UN PIANO STUDIATO A FONDO
spari al tribunale di milano 1
Sembravano sfoghi, deflagrazioni di rabbia. Fino a qualche mese fa sembrava che Giardiello volesse provare a salvarsi per vie legali. Denunciava ed era sempre in Tribunale, con un’insistenza paranoica. Le sue frequentazioni al poligono di Milano erano aumentate. Provava la mira, ripeteva i movimenti. Preparava l’epilogo. Con metodo, insistenza. Come sua abitudine. Non è mai stato un uomo da toccata e fuga. S’addentrava piuttosto nelle passioni, nelle manie, ci affondava. Al casinò di Campione d’Italia, per esempio. Cliente così assiduo delle roulette da guadagnare il privilegio dell’accesso al banco fidi, dove in cambio delle fiches e in assenza di garanzie vanno sulla fiducia e chiudono un occhio.
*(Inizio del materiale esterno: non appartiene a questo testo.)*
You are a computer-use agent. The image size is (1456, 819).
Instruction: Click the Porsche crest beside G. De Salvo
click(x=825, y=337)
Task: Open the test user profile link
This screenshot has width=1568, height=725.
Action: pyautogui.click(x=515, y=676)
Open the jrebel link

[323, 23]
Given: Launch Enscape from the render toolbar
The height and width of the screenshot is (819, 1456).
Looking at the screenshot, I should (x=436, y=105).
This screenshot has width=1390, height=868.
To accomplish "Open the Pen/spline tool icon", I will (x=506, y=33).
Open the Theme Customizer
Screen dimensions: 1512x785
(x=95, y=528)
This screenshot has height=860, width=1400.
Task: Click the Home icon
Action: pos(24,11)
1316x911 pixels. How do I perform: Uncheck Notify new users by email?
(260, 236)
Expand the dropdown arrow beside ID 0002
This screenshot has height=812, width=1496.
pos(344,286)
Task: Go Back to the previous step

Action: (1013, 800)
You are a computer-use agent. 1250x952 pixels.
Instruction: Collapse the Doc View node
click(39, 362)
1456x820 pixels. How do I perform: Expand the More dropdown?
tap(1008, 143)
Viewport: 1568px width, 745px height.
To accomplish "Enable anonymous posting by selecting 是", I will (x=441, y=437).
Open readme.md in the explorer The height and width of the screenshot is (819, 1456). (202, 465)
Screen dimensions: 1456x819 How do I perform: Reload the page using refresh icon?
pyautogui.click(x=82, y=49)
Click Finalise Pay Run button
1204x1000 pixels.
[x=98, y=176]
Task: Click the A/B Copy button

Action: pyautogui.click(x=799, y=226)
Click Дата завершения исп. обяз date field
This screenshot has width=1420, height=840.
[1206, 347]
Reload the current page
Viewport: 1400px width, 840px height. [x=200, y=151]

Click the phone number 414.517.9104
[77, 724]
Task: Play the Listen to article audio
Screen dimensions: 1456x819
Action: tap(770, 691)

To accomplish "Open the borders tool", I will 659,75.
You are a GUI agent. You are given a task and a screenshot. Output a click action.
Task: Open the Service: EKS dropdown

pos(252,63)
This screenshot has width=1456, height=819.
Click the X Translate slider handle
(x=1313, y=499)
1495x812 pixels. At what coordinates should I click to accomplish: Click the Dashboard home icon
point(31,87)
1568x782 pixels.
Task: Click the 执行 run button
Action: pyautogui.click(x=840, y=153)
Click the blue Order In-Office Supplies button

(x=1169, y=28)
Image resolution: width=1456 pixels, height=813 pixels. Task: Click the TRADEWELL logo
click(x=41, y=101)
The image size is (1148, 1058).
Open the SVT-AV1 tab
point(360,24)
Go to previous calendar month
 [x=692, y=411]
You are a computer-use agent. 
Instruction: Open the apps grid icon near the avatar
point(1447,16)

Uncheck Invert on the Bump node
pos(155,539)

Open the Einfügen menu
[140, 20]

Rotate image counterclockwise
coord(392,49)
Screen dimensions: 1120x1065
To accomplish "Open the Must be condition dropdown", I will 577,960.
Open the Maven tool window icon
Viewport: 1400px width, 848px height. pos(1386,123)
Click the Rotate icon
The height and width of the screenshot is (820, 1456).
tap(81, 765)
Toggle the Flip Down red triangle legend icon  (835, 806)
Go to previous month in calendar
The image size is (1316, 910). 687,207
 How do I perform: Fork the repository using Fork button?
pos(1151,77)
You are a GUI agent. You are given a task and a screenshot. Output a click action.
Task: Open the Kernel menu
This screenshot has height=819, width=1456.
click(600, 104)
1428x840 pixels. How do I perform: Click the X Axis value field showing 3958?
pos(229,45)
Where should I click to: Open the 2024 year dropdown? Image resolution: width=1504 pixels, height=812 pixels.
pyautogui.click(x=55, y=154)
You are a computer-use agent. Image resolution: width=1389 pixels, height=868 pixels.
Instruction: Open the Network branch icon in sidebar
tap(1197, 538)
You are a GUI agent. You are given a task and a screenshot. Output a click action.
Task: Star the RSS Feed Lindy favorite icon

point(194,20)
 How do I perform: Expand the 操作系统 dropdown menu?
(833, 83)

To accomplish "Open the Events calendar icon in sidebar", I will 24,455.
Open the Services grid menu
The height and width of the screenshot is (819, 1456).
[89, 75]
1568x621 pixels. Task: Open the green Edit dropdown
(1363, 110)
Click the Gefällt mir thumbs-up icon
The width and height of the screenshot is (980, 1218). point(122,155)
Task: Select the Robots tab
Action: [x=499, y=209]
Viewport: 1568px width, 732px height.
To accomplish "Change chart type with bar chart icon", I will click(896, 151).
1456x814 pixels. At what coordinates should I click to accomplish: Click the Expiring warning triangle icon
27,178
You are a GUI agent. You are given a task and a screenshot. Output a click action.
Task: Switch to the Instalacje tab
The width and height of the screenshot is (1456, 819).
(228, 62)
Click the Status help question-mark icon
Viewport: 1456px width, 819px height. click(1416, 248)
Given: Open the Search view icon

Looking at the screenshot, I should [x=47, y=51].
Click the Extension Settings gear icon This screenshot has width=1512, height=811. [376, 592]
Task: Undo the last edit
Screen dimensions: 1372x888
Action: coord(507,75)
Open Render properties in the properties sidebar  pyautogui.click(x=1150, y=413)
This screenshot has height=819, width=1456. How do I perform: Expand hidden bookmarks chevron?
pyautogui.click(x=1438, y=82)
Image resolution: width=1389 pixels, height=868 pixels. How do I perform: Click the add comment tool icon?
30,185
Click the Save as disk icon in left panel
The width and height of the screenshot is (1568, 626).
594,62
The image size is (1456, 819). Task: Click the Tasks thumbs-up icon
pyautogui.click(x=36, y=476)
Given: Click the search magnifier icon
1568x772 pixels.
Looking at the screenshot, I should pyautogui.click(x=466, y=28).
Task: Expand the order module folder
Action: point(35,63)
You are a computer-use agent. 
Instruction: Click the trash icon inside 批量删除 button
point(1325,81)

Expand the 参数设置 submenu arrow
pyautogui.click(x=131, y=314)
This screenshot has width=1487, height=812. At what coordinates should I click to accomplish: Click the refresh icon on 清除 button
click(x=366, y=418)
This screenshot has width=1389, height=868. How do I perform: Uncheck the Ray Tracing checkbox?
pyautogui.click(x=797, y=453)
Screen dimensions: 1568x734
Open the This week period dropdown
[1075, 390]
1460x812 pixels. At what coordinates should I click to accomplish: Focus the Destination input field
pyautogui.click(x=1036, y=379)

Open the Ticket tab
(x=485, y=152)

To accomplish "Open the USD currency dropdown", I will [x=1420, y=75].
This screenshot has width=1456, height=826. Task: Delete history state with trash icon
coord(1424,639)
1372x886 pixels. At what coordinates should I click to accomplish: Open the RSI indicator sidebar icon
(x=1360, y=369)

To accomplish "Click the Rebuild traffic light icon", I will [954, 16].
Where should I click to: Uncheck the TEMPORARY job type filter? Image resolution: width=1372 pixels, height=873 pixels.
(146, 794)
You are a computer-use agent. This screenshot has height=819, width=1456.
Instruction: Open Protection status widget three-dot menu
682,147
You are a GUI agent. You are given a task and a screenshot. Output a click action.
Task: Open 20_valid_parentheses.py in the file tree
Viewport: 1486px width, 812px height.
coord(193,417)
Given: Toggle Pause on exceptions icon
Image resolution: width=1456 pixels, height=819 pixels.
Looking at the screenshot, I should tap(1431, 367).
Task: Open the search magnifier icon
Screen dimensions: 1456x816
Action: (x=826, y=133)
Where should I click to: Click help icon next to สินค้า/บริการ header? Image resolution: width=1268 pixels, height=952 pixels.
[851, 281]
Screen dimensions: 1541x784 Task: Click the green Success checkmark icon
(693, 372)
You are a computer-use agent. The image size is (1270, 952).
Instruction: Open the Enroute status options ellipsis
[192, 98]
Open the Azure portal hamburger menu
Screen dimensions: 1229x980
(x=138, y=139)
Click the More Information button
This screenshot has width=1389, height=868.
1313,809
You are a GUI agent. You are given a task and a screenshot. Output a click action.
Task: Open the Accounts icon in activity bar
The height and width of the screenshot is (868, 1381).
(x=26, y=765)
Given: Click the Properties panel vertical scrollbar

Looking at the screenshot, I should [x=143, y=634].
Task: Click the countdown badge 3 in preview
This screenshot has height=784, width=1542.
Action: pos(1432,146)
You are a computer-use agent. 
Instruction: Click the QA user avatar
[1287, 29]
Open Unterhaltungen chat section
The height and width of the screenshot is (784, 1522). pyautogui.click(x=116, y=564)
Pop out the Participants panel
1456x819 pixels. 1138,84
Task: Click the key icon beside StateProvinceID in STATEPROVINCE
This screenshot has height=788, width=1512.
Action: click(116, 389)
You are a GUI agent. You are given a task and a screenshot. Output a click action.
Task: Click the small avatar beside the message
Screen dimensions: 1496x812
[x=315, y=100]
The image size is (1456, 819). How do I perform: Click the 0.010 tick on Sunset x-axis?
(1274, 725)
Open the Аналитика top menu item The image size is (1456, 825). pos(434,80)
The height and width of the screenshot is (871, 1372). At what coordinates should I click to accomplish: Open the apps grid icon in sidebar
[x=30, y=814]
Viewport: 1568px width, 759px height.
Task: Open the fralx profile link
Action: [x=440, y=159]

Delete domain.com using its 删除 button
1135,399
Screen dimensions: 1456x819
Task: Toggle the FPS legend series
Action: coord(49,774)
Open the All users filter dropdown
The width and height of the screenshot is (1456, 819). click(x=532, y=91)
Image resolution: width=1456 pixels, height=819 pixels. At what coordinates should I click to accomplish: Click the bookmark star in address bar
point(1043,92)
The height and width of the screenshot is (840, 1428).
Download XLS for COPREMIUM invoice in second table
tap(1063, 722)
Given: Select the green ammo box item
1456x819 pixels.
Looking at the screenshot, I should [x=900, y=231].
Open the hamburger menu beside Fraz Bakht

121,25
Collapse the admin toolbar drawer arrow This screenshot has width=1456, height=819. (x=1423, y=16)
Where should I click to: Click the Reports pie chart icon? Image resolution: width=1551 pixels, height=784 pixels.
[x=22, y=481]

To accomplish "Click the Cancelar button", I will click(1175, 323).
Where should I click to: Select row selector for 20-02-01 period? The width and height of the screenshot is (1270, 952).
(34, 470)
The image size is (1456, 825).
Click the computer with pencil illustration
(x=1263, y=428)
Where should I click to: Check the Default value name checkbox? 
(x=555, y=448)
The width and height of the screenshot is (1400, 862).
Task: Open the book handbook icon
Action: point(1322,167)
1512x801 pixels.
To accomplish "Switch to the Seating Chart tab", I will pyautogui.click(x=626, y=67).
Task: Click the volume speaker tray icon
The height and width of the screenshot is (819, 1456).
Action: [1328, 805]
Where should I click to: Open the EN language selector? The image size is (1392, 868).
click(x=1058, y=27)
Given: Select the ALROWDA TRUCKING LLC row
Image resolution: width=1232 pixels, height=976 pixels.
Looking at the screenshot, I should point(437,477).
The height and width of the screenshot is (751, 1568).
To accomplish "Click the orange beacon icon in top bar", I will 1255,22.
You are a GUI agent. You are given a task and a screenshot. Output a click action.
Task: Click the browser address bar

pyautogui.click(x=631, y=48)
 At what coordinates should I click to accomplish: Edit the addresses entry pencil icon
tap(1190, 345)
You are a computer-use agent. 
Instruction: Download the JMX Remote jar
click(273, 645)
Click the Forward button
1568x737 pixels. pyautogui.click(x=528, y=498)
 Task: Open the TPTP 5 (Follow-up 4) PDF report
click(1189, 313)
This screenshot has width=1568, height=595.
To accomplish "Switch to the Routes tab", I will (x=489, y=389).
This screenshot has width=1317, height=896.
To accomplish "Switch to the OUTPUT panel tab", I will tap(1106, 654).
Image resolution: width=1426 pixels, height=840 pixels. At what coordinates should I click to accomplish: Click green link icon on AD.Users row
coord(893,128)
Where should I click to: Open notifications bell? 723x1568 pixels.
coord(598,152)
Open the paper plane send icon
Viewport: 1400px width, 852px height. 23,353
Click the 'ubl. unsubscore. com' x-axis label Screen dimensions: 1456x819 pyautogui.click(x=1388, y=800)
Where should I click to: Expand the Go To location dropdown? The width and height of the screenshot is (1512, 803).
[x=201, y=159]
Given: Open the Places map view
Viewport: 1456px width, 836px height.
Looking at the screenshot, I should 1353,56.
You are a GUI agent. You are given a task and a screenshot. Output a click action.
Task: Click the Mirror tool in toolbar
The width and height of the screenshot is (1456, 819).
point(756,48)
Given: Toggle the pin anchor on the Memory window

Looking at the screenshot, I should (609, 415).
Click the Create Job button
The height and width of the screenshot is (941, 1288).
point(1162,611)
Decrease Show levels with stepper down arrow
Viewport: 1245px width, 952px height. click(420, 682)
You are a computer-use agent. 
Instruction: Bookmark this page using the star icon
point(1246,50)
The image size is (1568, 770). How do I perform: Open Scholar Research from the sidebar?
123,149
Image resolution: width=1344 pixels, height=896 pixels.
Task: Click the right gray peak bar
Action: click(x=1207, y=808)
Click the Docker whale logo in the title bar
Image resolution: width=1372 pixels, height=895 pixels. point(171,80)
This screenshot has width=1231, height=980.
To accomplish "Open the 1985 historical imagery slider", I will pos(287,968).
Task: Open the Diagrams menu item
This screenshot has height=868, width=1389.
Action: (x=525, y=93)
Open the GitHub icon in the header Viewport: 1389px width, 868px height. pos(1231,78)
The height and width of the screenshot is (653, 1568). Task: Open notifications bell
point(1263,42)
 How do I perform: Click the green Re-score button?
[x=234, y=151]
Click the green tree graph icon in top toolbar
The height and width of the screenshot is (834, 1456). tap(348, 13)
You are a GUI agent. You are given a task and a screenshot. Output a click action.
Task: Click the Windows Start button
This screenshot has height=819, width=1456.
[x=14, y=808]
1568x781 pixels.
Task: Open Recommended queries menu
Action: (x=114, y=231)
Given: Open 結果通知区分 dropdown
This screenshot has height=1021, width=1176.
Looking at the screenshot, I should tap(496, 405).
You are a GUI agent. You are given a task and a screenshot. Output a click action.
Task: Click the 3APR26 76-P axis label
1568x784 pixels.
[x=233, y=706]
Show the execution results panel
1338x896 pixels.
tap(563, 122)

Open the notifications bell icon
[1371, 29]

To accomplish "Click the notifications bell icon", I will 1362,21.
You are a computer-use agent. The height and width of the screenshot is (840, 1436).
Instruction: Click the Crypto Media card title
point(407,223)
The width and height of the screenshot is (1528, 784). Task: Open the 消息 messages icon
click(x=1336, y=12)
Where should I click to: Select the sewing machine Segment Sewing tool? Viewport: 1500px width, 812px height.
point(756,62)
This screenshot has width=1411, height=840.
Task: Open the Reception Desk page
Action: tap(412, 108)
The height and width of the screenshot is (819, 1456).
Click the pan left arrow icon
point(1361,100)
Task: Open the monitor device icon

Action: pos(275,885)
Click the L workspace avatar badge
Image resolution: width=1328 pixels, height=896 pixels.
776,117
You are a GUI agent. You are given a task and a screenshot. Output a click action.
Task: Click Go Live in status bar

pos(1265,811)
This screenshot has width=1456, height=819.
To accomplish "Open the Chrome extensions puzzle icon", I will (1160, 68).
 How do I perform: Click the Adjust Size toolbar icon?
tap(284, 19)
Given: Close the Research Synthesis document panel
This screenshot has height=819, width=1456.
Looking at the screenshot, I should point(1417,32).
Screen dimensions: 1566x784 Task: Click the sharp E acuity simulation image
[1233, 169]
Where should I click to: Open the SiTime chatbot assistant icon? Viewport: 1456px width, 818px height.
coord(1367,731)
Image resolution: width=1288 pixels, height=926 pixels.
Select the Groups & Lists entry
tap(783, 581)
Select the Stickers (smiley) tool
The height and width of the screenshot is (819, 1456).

Le leggende tramandate dagli amici raccontano d’una vincita esagerata al casinò, un miliardo delle vecchie lire. Le più concrete cronache giudiziarie dicono che una volta a Campione, dopo una perdita, incolpò la casa da gioco. Diede di matto. Lo portarono fuori a forza. Forse li ringraziò. Come giovedì con i carabinieri che l’hanno arrestato: «Meno male che mi avete preso, stavo per ammazzarne un altro». Le ultime frasi. In carcere Giardiello resta zitto. Non ha televisione, non ha i giornali. Rifiuta il cibo. Lo sorvegliano ventiquattro ore al giorno. Per timore che completi il piano: infine uccidersi.